Step 7. Check the kitchen.

  • Dementia can dull sensitivity to temperature. Consider automatic temperature-controlled water faucets.
  • Install an automatic device to turn off the stove after a set period of time if no movement is detected.
  • Unplug the microwave.
  • Make food easy to find and reach. Climbing on step stools, chairs or counters is risky for people with dementia.
  • Store knives and electric appliances in a cabinet with a childproof lock.

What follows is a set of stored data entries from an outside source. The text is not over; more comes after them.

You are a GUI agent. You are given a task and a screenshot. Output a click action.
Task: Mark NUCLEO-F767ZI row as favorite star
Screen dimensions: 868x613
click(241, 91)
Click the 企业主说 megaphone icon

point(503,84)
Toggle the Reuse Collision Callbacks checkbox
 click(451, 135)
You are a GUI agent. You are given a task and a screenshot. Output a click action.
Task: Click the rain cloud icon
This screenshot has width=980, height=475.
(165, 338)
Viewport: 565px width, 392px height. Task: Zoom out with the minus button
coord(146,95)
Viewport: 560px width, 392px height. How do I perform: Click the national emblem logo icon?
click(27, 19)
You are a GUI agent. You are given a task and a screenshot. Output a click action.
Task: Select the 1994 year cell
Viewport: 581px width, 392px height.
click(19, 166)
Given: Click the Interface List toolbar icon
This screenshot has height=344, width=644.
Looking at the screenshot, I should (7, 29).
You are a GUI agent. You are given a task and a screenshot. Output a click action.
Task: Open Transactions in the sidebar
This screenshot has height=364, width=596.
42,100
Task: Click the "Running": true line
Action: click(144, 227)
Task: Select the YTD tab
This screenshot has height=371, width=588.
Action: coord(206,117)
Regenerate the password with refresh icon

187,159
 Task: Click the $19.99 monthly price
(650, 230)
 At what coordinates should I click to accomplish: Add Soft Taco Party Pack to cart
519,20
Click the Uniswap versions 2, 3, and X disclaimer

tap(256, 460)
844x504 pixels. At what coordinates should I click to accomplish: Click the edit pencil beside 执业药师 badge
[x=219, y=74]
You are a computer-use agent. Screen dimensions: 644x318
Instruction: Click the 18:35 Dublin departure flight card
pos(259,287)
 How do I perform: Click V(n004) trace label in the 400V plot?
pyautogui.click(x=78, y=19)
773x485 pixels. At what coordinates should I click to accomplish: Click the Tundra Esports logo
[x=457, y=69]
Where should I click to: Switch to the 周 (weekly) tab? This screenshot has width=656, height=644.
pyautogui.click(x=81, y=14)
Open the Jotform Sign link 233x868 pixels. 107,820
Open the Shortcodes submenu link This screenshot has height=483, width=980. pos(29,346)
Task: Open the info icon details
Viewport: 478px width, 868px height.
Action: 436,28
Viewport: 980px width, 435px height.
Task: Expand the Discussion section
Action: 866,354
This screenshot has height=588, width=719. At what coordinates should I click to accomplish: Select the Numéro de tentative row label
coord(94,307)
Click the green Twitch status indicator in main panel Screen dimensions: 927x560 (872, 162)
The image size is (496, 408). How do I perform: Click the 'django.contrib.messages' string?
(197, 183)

Step 8. Check the den/home office.

  • Wheeled swivel chairs can be a danger. 
  • Make sure bookshelves are anchored to walls.

Step 9. Go outside.

  • A fenced-in yard will allow your family member to go outside. Make sure gates lock.
  • Look for and remove hazards.
  • Light pathways and steps. 
  • Keep walkways and patios clear of fallen leaves and branches, ice and snow. Corral any toys. 
  • Keep the grill locked and covered when not in use.
  • If you have a swimming pool, fence it in separately, and keep the gate locked.
  • Consider an automatic rolling pool cover that is made to withstand the weight of people and lock in place. Use the cover whenever the pool is not monitored by someone capable of rescuing a non-swimmer — even if you’ll just be gone a few minutes.
  • If you have an above-ground pool, a pull-up and locking ladder is a must. Make sure it is properly installed.
  • Use a pool alarm with an electric sensor that will trip a loud, pulsating alarm — outside and in the house — when anyone enters the water. The alarm uses an on-off key.
  • Handrails and stairway rails help avoid slipping on stairs and steps.